I think this should say something about how this is used... is it just any UNIX timestamp, or is it used for expiration of the login link or something?

I feel like this is explained in the function documentation for user_pass_rehash() but I did add a note saying that this is typically REQUEST_TIME. At least, that is what user.module passes into the function.

jhodgdon’s picture

That looks good to me, as far as formatting, grammar, and clarity. Thanks!

Someone other than kostajh still needs to verify that:
- all functions in this file with $login parameter that need fixes are in the patch.
- the fixes for the functions in the patch are all correct (they all use $login as the timestamp, not the login name).

kostajh’s picture

Priority: Normal » Minor

I know this is a minor issue but it's also quite simple to review.

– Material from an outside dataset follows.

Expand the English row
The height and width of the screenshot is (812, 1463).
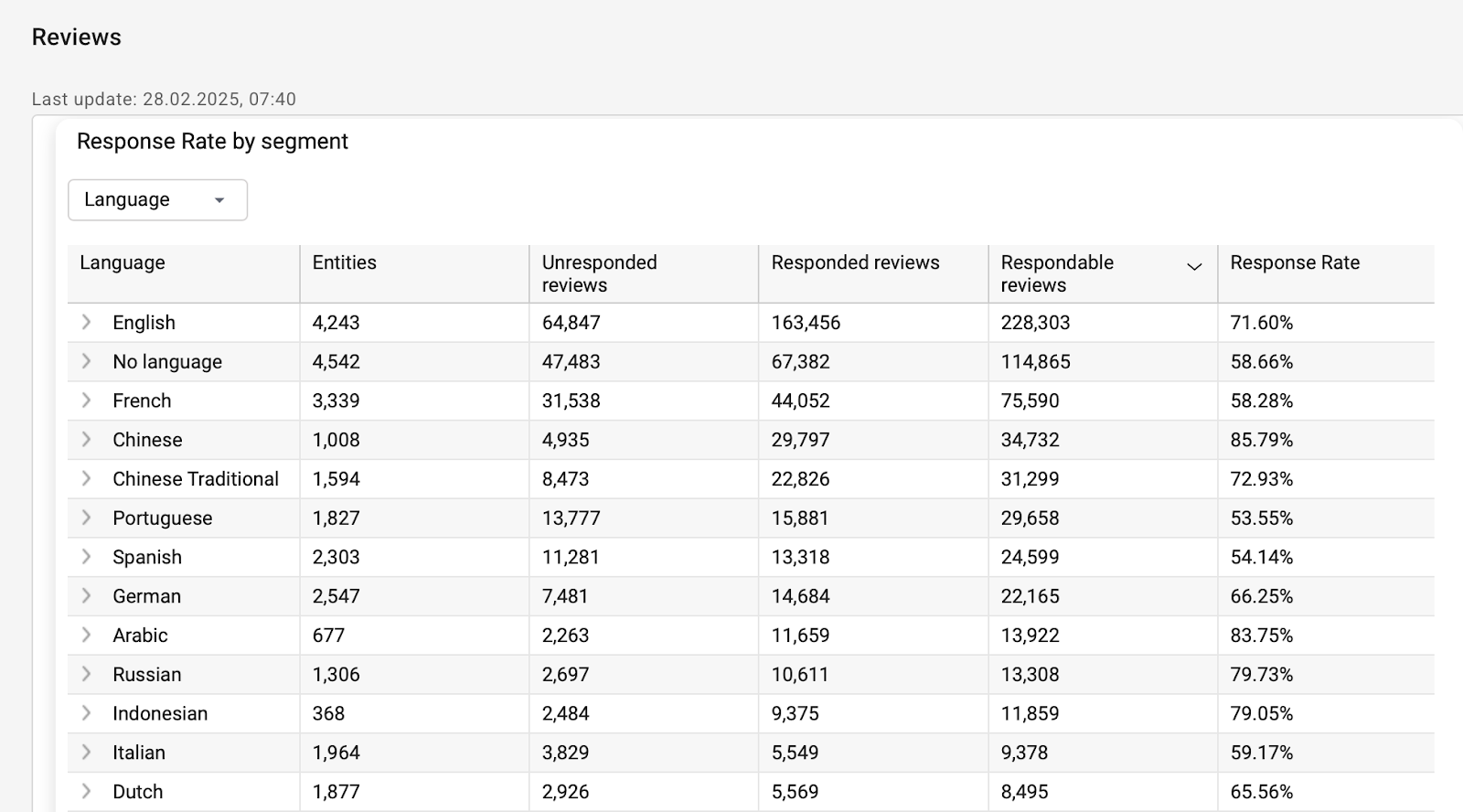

And the incorrect documentation is frustrating to anyone who is trying to track down issues with the affected functions. Anyone want to take a look?

kostajh’s picture

Priority: Minor » Normal
FileSize
2.79 KB

Re-rolled. This is a very straightforward fix to the documentation for these functions.

markpavlitski’s picture

Status: Needs review » Reviewed & tested by the community

The patch looks good and I can't find any further incorrect references.

jhodgdon’s picture

Assigned: Unassigned » jhodgdon

Thanks for the new patch and the review! I'll get it committed soon.

jhodgdon’s picture

Version: 8.x-dev » 7.x-dev
Component: user.module » documentation
Assigned: jhodgdon » Unassigned
Status: Reviewed & tested by the community » Patch (to be ported)

Thanks! I finally committed this to 8.x, sorry for the delay. Time for a port of the patch -- it does not apply to 7.x as it is.

Sivaji_Ganesh_Jojodae’s picture

Issue summary: View changes
Status: Patch (to be ported) » Needs review
FileSize
2.58 KB

Have attached patch for d7.

jhodgdon’s picture

Status: Needs review » Reviewed & tested by the community

Looks good, thanks! I'll get that committed soon.

jhodgdon’s picture

Status: Reviewed & tested by the community » Fixed

Thanks again everyone - committed to 7.x.

Status: Fixed » Closed (fixed)

Automatically closed - issue fixed for 2 weeks with no activity.